La notion de « territoire »
Interrogée sur la notion de territoire, Sylvie Kandé rappelle en premier lieu qu’elle est fondée sur un « scandale » (Jean-Jacques Rousseau) dans la mesure où le territoire constitue l’appropriation par un petit nombre de ce qui appartient à tous. Cette appropriation s’accompagne dans l’histoire d’un discours de légitimation. L’intention poétique s’oppose à cet égard aux « cruautés du langage » (Stanley Dubinski) qui vont du linguicide à l’utilisation d’un vocabulaire minorisant, comme celui utilisé pour évoquer l’histoire de la colonisation de l’Afrique. Sylvie Kandé prend ses distances avec ce discours pour évoquer cette histoire autrement. Par exemple, plutôt que de parler de « chef de village », elle parle de « baron ».
Territoire et nation
Pourquoi l’immigration, au fondement de l’histoire de l’humanité, est-elle traitée comme dangereuse pour le cadre national, qui lui-même est construit comme un territoire ? Achille Membé montre la façon dont le premier réflexe de la colonisation a été de figer le mouvement qui caractérise l’Afrique pré-coloniale. Sylvie Kandé rappelle qu’il existe d’autres modèles dans l’histoire. Le recueil La Quête de l’autre rive, comme le souligne Yolaine Parisot, constitue une « utopie » au sens premier du terme, l’esquisse d’une nouvelle cartographie. Sylvie Kandé y évoque en effet le Mali médiéval qui, du point de vue cartographique, constitue à la fois un repère historique et le point de départ contemporain de nombreux migrants.

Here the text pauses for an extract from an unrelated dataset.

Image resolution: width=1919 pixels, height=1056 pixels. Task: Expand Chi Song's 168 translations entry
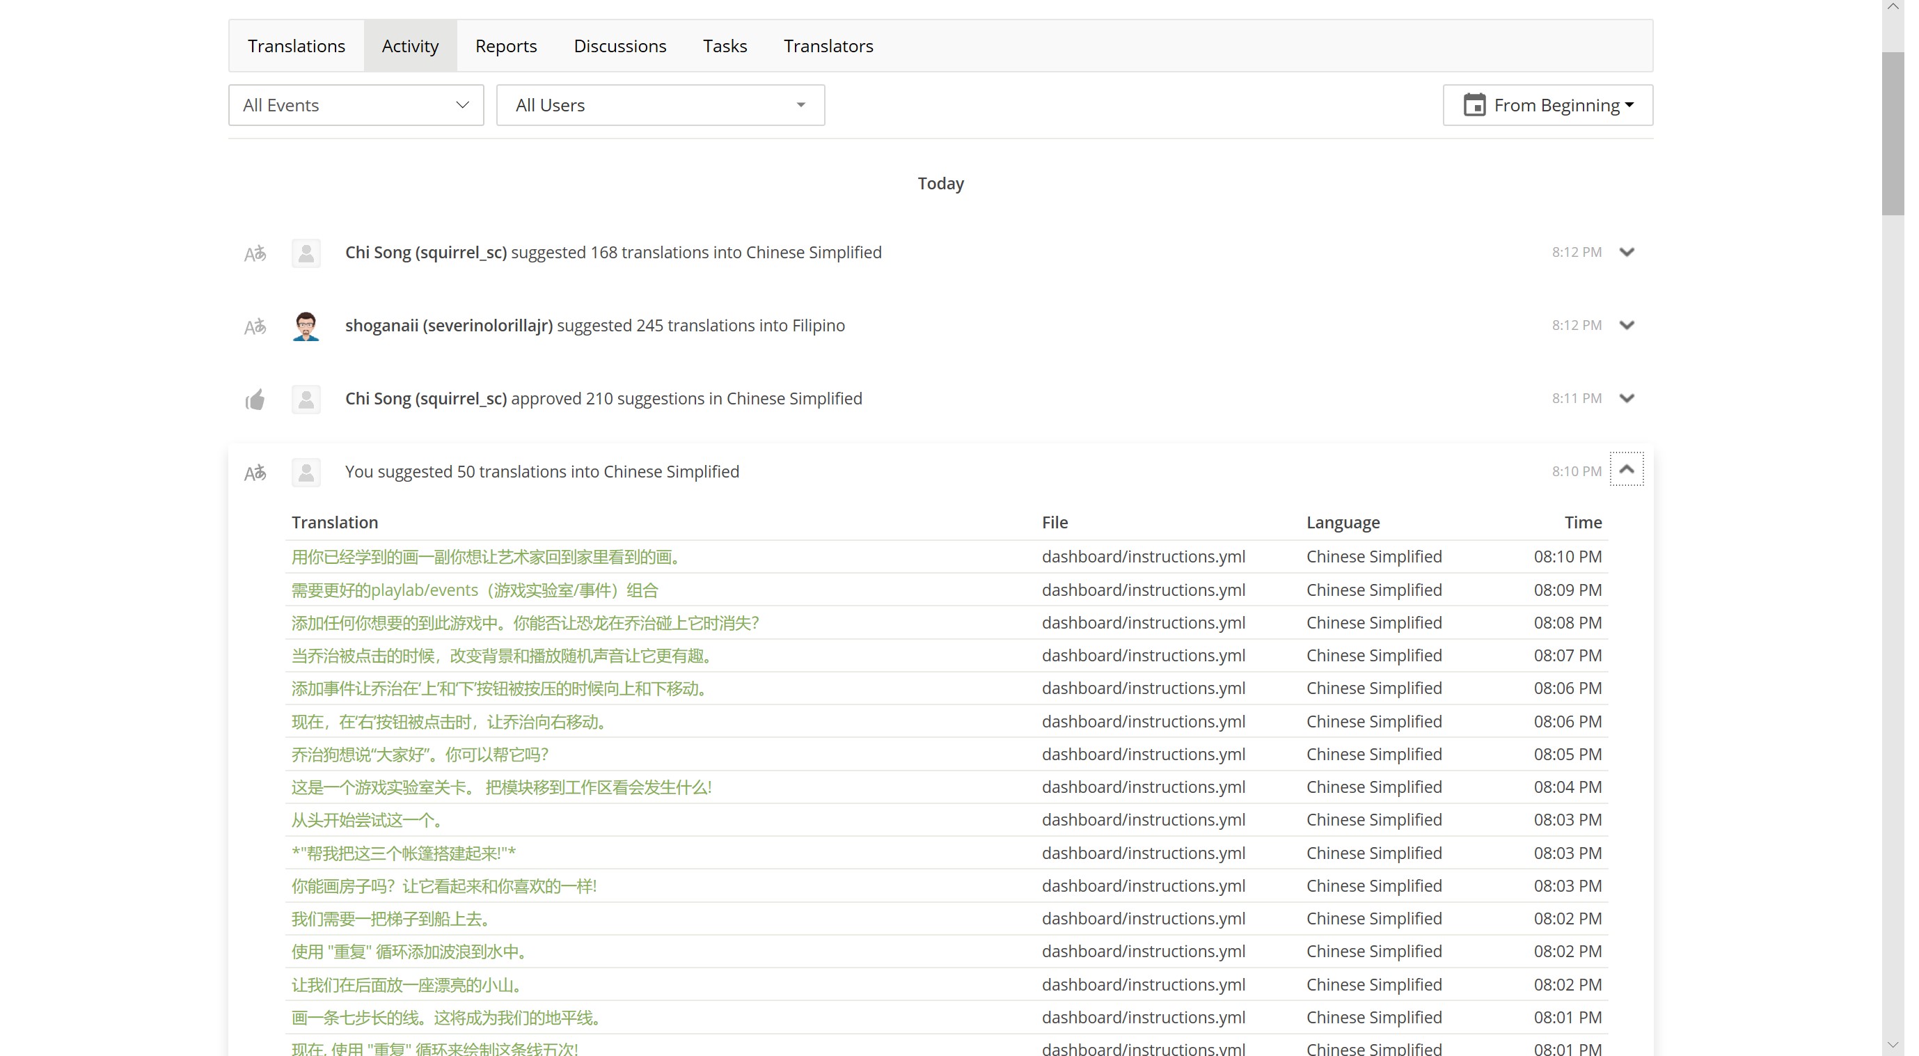(x=1626, y=253)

Elle rappelle que le Mali médiéval n’était pas une nation, mais une fédération sans langue commune, à laquelle on appartenait en payant un tribut et dont la capitale se déplaçait au gré des mouvements de l’Empereur. La première partie de La Quête de l’autre rive, intitulée « La Haute Mer », est consacrée à ces paysages particuliers, cette route des migrants, dans une volonté « d’historiciser l’océan », à l’invitation d’Edouard Glissant ou de Derek Walcott dans son poème « The Sea is History ».

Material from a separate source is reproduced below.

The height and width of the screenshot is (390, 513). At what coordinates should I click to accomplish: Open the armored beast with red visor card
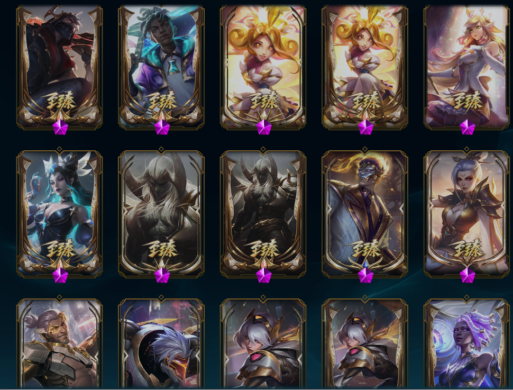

La « démunition » dans laquelle arrivent les migrants s’avère créatrice, c’est ainsi « qu’ils enchantent » comme le dit Edouard Glissant. Il en est ainsi de la page blanche, décrite par Leopold Sedar Senghor comme « un moment de latence », plutôt que comme un problème. Les migrants sont les héros de la déterritorialisation, au sens que lui donnent Gilles Deleuze et Felix Guattari : la terre dépasse le territoire – elle est déterritorialisante et déterritorialisée. Elle se confond avec la migration.
Territoire, corps et pouvoir
À une question sur le corps comme territoire d’ouverture poétique, Sylvie Kandé se demande quelle est la différence entre l’appropriation d’un territoire et l’appropriation d’un corps, comme dans le cas du corps féminin assimilé à l’ennemi dans le cas du viol de guerre. Elle ajoute :
— Je m’interroge sur la métaphore du « corps-territoire » : c’est un lieu d’exercice du pouvoir qui est aussi, souvent, la base des retrouvailles avec la Terre. J’ai cependant une réserve sur cette métaphore et sa supposée portée émancipatrice […] Mon expérience personnelle passe dans mes écrits… Il me semble qu’il existe aujourd’hui un besoin de retour à l’unité. C’est pourquoi je me sens davantage proche de l’idée selon laquelle « les personnes dans la personne sont multiples dans la personne » (Amadou Hampâté Bâ) ou du proverbe sénégalais qui dit que le « moi » entretient une relation de codépendance à autrui ou encore que « l’homme est le médicament de l’homme« .
Sylvie Kandé constate que le Moi constitue aujourd’hui le dernier bastion de l’essentialisme. Sur le plan de la littérature, elle conçoit le texte littéraire non seulement comme un partage de sa pensée mais aussi de l’écriture comme processus. Ses textes apparaissent donc davantage comme un travail sur le métissage, comme un collage, un tissu de citations dont l’unité réside, au final, dans la lecture. Le rôle du lecteur est primordial dans la constitution du sens du texte qu’elle résume ainsi en clôture de son intervention : « Qu’est-ce qu’un auteur sans lecteur ? »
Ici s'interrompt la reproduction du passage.